BofA Merrill analysts estimated that the trust's charge-off rate for October will range between 20% and 25% (versus the rate was 22.23% in September).
The October charge-off rate, according to analysts, might be negatively affected by a seasonal month-over-month rise in bankruptcy filings.
Analysts expect finance charges to fall to the low-to-mid-teen level (18.84% in September) and the monthly payment rate to stay close to current levels (4.18% in September).
The Class D notes issued by the trust were completely charged-off in the July collection period. Meanwhile, the Class C notes have experienced cumulative losses of $39 million in total as of the October payment date.
According to BofA Merrill analysts, the receivership of Advanta Bank and not the bankruptcy filing of Advanta Corp, would have a more direct effect on the trust. The former is a pay-out event, which, according to them is a moot point, since a pay-out event occurred in June 2009 as well as a servicer default. If a servicer default happens, noteholders representing more than 50% of the outstanding notes might direct the trustee to terminate the rights and obligations of the servicer and appoint a successor servicer.
Based on the trust documents, BofA Merrill analysts said that the Federal Deposit Insurance Corp. (FDIC) acting as receiver can (a) prevent the appointment of a new servicer, (b) authorize the servicer to stop servicing the receivables, or (c) increase the amount or the priority of the servicing fee because of the servicer.
At a minimum, analysts think that the trustee will need to get the FDIC's approval to appoint a successor servicer and, if a successor is appointed, the servicing fee will probably need to be higher.

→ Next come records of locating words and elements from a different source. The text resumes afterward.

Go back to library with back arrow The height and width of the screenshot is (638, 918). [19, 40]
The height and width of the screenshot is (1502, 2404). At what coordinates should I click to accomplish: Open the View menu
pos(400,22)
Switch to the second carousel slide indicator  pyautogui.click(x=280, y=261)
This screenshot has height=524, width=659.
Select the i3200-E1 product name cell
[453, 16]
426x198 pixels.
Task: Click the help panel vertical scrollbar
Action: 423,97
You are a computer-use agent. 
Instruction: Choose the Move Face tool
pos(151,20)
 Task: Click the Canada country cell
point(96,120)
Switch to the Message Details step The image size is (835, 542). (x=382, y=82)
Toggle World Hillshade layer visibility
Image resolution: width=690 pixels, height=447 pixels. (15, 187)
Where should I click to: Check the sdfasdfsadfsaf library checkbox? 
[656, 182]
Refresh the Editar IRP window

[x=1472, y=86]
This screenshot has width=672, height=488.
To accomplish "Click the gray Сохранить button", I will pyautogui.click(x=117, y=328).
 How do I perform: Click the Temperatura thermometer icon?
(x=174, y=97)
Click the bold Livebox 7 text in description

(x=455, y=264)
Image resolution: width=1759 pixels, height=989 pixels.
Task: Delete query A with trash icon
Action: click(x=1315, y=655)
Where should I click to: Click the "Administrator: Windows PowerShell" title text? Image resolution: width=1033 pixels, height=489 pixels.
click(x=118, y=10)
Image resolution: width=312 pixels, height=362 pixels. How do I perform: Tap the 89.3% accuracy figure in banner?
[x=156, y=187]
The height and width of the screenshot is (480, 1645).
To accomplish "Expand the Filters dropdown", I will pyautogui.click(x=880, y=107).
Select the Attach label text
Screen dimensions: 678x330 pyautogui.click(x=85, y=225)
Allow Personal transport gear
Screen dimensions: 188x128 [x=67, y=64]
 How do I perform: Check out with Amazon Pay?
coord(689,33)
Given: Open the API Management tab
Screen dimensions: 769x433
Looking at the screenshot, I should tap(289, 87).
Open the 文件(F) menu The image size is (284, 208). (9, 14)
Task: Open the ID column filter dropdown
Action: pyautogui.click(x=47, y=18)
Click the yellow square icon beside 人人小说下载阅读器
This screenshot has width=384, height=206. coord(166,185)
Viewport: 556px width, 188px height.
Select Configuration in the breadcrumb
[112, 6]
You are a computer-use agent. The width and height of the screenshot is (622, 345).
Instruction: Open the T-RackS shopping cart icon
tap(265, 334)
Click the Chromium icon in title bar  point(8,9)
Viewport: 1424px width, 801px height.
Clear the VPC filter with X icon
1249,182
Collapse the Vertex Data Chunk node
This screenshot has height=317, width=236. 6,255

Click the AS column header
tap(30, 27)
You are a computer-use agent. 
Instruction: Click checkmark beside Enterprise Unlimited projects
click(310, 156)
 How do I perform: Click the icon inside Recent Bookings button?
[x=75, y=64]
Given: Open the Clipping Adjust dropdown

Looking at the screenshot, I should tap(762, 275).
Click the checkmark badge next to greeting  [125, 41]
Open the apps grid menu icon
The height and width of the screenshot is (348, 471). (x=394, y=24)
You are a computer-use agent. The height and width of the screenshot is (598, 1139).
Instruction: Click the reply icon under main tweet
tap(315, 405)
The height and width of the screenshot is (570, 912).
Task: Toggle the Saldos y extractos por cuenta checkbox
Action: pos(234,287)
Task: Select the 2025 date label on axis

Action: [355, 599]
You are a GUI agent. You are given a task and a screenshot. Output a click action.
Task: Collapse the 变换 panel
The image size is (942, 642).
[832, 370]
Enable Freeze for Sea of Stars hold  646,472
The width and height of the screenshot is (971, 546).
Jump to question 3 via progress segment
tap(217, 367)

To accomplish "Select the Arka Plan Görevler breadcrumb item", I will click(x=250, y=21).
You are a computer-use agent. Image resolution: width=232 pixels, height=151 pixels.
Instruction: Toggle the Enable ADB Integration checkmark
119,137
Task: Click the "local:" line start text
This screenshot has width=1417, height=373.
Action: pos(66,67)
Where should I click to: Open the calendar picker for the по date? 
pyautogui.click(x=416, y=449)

The company indicated that Advanta Bank is now collecting $2.7 billion of managed receivables from 360,000 customers, although the cards are not open to new charges. Additionally, the firm believes, BofA Merrill analysts said that the Chapter 11 proceeding will not have any effect on outstanding credit card balances. Customer payment obligations will also continue as scheduled.